Still, the number of very useful typefaces is large. This clip from Camdon Wilde's Periodic Table of Typefaces shows just a few of the 100 most popular types (at this point in time). If you're curious, #2 is Futura, also sans-serif, and #3 is Bodoni, a hugely popular serif font.

I have collected font files for my own use for many years. Though I am discriminating, still the collection numbers 1,840 files. For convenience I have them in 9 categories and 54 sub-categories. Text fonts make up a large part of the collection, with serif and sans-serif faces categorized along a wide-narrow continuum, from ultra-condensed to ultra-wide.

I also have a careful selection of decorative faces, including 200 specifically useful for initial capitals (drop caps), that I like to use to spruce up a text document.
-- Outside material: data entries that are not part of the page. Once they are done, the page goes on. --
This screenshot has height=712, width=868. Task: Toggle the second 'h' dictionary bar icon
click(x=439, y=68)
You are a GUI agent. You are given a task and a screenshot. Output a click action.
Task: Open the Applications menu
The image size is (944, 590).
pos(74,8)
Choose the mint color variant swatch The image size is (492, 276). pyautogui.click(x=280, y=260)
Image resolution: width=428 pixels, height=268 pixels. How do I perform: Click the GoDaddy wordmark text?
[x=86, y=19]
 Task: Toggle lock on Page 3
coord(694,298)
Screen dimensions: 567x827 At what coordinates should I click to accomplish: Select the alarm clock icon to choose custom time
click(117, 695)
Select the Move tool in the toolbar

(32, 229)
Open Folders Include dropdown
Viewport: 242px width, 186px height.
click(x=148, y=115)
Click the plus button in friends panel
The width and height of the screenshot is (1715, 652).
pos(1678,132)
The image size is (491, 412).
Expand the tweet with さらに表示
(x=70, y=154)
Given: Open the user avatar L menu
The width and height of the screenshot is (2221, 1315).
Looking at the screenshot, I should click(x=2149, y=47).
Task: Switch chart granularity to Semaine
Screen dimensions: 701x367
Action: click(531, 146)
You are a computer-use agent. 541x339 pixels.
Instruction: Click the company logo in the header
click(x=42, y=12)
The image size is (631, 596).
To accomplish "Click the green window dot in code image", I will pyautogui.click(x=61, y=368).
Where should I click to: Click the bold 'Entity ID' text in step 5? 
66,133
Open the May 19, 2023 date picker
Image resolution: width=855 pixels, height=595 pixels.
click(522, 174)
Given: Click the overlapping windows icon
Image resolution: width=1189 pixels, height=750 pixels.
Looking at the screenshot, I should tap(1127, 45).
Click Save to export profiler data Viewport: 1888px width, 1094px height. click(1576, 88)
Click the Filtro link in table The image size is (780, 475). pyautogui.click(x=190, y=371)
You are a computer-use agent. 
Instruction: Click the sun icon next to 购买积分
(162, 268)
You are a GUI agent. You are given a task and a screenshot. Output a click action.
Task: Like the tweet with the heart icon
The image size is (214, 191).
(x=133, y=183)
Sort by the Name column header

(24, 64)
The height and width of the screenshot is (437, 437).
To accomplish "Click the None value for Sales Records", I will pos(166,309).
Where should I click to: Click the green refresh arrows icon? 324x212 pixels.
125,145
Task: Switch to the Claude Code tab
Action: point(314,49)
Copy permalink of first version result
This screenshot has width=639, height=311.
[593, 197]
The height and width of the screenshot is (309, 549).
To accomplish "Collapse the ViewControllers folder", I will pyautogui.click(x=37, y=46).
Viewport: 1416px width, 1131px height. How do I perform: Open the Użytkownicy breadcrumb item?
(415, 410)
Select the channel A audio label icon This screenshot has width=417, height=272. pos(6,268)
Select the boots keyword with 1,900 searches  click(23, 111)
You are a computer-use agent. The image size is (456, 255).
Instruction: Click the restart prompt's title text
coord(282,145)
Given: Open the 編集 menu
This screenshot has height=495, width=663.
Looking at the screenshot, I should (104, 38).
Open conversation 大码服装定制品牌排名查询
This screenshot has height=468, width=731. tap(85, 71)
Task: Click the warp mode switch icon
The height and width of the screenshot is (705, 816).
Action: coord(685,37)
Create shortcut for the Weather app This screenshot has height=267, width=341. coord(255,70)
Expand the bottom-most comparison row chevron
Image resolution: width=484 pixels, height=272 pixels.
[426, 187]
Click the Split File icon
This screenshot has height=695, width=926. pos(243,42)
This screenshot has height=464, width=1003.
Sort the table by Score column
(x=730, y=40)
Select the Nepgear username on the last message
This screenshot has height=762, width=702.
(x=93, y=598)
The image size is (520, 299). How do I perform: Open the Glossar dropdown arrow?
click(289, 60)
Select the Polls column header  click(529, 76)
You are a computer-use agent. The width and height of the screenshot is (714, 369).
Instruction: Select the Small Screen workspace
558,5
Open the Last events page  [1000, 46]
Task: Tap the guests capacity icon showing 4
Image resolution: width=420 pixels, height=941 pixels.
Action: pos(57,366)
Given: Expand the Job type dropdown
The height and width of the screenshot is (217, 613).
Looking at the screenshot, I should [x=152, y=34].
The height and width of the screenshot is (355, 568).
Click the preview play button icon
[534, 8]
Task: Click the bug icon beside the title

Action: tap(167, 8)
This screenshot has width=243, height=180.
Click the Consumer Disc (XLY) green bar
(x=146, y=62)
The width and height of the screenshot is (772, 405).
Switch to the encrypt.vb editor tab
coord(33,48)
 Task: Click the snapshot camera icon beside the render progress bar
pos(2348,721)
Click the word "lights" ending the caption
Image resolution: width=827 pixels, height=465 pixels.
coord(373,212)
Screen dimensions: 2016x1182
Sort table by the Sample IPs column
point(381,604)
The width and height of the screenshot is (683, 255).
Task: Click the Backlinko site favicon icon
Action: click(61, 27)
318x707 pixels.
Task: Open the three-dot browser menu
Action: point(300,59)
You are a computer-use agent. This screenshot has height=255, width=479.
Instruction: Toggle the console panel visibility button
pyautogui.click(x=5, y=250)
Here is a glimpse at just a few of the 200:

Among those seen here, Goldstone and Genzsch are the most useful. The frilly ones are easier to comprehend in larger sizes. A 3-line drop cap in 12-point text is about 40 points, depending on the ledding (now spelled leading, but pronounced with a short "e", not the "ee" sound), which refers to the extra space between lines of type that improve readability.

Type design went through several stages of mechanical production, but computer design is now ubiquitous. Punch cutting is practiced only by a few gluttons for punishment. A multitude of typeface design programs makes the craft accessible to all, and the existence of more than 100,000 electronic typefaces testifies that it isn't that hard. Making a face that will last, though, that's hard. Someone I expect to make a lasting mark on typeface design is Ray Larabie, who has designed hundreds of typefaces. I have obtained several that I like very much. There are others designers who are equally prolific, something quite impossible in the days of punch cutting in metal.

The book just scratches the surface of the wonders of typefaces and their design. I seldom mention a book's bibliography, but I recommend it for those interested in the subject. There is also a fine list of useful web resources. And by all means, if you've a hankering for type design, there is plenty of freeware available. I am partial to FCP, which has a free version, but the "good" version is not too costly. Try your hand at type design. Of course your first effort will be junk, but you'll learn something. And you'll learn a lot from the book!